Study material START
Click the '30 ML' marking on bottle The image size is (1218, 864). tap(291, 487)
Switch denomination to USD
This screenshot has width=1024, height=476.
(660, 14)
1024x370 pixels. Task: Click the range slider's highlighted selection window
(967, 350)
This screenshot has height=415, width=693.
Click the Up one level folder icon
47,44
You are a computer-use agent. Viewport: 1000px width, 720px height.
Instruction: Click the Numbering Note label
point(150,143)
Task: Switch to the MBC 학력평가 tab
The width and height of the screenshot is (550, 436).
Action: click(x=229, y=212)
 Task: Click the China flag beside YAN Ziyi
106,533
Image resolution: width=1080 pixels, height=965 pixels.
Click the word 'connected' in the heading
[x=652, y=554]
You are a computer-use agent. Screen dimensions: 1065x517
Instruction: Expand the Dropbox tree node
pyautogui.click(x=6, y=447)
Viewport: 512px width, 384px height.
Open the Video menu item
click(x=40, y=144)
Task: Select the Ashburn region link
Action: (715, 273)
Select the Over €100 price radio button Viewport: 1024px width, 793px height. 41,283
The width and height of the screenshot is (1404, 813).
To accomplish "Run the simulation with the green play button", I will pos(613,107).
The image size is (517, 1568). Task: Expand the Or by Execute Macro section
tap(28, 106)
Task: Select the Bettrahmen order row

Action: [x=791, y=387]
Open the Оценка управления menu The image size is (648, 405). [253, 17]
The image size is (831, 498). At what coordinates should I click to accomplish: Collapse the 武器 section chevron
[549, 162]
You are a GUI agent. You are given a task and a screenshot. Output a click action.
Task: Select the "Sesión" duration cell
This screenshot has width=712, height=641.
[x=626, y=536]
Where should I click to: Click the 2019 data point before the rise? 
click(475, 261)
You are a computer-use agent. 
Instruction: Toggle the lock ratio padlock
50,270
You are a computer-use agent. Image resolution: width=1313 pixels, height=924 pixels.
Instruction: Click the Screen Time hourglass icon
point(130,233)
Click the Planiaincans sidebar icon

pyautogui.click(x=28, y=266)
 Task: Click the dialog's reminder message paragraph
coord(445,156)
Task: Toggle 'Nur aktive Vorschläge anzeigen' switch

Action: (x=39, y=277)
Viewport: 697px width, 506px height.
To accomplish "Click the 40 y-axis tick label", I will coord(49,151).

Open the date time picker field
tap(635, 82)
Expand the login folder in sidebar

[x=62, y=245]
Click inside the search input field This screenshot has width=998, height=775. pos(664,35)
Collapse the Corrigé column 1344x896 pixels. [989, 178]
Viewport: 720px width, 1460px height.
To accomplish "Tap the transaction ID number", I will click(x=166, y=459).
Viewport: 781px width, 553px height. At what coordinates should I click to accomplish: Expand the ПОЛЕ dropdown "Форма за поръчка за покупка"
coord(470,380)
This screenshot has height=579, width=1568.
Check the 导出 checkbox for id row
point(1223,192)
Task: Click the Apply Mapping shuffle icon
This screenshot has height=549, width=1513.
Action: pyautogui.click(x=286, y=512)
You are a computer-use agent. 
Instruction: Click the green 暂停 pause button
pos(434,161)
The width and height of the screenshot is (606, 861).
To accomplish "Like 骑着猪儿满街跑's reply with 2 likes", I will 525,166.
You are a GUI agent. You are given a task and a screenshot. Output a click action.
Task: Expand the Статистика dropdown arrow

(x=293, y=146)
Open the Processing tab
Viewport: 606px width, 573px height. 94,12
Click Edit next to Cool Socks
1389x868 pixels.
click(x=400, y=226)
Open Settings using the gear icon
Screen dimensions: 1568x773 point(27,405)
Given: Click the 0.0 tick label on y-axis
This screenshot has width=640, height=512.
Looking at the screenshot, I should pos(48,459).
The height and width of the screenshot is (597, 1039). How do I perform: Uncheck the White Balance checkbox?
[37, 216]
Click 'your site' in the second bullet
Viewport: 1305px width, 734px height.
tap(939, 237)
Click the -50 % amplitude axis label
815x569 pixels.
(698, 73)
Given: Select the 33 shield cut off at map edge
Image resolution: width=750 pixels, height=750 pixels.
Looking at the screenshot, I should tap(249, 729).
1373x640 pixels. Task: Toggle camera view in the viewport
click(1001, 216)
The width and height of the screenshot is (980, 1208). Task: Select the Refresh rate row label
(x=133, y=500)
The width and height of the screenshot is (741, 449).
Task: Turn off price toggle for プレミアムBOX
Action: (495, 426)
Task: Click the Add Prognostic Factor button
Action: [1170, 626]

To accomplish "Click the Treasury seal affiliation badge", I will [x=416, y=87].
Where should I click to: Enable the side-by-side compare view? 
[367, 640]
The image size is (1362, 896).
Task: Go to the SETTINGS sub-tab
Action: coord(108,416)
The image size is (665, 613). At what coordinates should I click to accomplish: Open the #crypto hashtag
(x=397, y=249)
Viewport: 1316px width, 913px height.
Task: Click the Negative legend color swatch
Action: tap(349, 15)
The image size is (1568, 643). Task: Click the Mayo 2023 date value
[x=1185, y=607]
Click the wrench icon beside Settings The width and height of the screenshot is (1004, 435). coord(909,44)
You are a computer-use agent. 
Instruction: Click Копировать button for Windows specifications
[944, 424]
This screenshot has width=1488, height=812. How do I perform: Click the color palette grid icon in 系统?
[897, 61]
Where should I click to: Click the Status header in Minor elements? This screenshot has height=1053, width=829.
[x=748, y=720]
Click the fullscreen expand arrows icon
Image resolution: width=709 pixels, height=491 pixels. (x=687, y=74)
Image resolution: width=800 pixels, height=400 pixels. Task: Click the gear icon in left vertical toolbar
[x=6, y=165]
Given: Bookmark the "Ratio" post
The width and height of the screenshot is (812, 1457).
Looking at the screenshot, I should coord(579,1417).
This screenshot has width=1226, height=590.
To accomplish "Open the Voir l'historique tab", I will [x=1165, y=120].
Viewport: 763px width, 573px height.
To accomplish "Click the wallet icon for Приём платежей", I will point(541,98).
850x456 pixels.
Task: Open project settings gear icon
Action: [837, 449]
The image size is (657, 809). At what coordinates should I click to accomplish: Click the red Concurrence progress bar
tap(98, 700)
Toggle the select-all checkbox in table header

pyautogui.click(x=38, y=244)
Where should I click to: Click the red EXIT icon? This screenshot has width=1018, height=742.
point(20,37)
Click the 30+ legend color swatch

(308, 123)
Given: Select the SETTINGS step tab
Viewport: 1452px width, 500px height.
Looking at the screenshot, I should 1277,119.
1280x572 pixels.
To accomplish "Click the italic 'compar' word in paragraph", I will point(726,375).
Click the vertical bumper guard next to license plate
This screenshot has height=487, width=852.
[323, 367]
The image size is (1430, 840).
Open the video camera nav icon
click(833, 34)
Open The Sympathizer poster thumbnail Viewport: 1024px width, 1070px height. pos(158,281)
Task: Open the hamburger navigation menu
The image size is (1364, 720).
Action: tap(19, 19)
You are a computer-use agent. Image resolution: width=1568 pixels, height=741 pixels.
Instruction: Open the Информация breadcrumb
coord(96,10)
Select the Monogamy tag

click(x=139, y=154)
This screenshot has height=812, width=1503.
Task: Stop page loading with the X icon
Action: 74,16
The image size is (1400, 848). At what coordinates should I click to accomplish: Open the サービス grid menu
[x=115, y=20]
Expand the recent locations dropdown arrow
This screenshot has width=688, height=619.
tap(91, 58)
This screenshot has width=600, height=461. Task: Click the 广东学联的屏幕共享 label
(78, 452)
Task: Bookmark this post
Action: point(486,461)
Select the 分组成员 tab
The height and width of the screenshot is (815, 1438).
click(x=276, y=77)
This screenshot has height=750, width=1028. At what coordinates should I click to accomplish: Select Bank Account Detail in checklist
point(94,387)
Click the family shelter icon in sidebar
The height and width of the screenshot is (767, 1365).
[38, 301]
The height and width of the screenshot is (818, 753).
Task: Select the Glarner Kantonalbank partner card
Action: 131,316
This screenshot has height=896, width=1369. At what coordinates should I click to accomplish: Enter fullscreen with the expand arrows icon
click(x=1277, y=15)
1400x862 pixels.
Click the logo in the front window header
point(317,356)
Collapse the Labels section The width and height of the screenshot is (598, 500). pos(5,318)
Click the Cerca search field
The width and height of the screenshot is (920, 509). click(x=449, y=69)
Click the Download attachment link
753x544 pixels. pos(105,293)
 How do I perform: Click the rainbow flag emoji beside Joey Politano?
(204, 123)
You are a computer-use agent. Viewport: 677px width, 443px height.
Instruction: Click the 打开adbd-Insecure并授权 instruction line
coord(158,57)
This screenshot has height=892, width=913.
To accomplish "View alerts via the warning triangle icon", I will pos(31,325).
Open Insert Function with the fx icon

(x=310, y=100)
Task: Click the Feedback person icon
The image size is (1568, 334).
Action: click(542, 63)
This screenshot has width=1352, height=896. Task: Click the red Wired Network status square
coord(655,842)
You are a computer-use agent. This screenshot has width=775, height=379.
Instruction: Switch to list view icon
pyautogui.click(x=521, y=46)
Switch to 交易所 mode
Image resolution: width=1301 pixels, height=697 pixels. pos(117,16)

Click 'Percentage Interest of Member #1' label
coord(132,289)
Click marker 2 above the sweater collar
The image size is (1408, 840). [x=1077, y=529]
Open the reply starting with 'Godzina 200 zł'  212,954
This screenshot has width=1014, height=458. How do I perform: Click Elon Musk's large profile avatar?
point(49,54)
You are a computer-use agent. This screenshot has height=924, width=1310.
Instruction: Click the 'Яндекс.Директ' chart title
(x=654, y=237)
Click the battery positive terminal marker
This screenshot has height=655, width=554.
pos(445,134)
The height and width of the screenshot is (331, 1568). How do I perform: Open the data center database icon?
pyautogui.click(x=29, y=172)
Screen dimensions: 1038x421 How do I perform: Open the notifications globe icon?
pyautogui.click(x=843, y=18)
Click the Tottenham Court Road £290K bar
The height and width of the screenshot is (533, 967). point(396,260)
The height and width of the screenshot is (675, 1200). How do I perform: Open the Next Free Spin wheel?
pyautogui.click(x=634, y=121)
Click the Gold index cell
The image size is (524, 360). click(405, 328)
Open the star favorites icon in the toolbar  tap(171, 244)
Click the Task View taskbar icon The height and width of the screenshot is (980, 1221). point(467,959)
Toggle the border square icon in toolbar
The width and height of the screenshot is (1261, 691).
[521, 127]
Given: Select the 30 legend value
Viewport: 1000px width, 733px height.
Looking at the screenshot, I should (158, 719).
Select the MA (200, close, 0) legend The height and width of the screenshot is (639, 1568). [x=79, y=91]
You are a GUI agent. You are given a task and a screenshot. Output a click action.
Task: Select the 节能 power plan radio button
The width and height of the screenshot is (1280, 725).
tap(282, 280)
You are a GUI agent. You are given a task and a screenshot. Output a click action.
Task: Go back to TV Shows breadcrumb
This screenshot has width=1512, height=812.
Study material END
- Work task: Beginning with the line that holds "Given: Select the 30 legend value", restate word for word every line down to the end of the data, and only those lines.

- Exercise answer:
Given: Select the 30 legend value
Viewport: 1000px width, 733px height.
Looking at the screenshot, I should (158, 719).
Select the MA (200, close, 0) legend The height and width of the screenshot is (639, 1568). [x=79, y=91]
You are a GUI agent. You are given a task and a screenshot. Output a click action.
Task: Select the 节能 power plan radio button
The width and height of the screenshot is (1280, 725).
tap(282, 280)
You are a GUI agent. You are given a task and a screenshot. Output a click action.
Task: Go back to TV Shows breadcrumb
This screenshot has width=1512, height=812.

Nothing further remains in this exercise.